* 閱讀文本 *
+++

A:

在一維座標的\(OX\)象限中，給定\(A,k\)，可以讓\(A\)左移或右移1個單位任意次，求能找到點\(B\)、使得\(|OB-AB|=k\)的最小移動次數。

當\(A < k\)時，需要將\(A\)移至\(k\)，此時\(B=0\)或\(B=k\)，所以答案為\(k-n\)。

當\(A >= k\)時，化簡\(|OB-AB|=k\)得\((A-B)-(B-O)=k\)，即\(B=(A-k)/2\)，當\(A, k\)奇偶性不同時，\(B\)為小數，這是需要把\(A\)右移一單位，答案為\(1\)，否則答案為\(0\)。

Code：

/*
	ID: Loxilante
	Time: 2020/08/21
	Prog: CF1401A
	Lang: cpp
*/
#ifdef ONLINE_JUDGE
#pragma GCC optimize("O3")
#endif
#include <bits/extc++.h>
#define rep(i, l, r) for(int i = l; i < r; i++)
#define hrp(i, l, r) for(int i = l; i <= r; i++)

+++

* 擷取資料 *
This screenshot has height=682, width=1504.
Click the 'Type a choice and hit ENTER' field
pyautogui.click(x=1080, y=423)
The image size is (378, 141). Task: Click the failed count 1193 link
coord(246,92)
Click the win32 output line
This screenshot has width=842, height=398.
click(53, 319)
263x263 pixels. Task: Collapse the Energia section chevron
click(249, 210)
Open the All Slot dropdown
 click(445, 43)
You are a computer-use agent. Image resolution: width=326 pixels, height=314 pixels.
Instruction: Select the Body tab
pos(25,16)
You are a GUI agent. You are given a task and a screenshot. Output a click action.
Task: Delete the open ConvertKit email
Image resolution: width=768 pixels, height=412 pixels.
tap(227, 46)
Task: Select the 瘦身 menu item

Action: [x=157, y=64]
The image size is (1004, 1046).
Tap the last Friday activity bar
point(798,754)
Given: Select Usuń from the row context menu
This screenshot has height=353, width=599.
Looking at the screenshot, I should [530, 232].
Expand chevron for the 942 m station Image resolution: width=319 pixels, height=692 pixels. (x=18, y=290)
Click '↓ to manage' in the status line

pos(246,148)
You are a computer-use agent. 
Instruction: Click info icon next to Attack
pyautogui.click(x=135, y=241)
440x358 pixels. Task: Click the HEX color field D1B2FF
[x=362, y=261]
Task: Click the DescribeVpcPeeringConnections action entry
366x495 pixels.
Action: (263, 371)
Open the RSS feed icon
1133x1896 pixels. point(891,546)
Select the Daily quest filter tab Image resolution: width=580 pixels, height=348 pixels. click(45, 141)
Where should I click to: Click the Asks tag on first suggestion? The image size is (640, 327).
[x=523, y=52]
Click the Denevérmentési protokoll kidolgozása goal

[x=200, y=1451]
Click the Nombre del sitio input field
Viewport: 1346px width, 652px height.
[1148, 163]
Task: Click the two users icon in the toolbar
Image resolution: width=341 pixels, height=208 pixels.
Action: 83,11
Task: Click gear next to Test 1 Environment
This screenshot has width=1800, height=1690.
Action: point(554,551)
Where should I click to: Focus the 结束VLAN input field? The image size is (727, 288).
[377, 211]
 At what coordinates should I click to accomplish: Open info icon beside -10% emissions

+++

* 任務要求 *
根據這篇題解，在 A >= k 的情況下，為什麼當 A 與 k 奇偶性不同時答案是 1？請用一到三句話說明。 這些資料取自另一來源，與上面的文本無關。

* 完整答案 *
在 A >= k 時，將 |OB-AB|=k 化簡可得 B=(A-k)/2。若 A 與 k 奇偶性不同，B 會是小數，所以需要把 A 右移一個單位，答案因此為 1。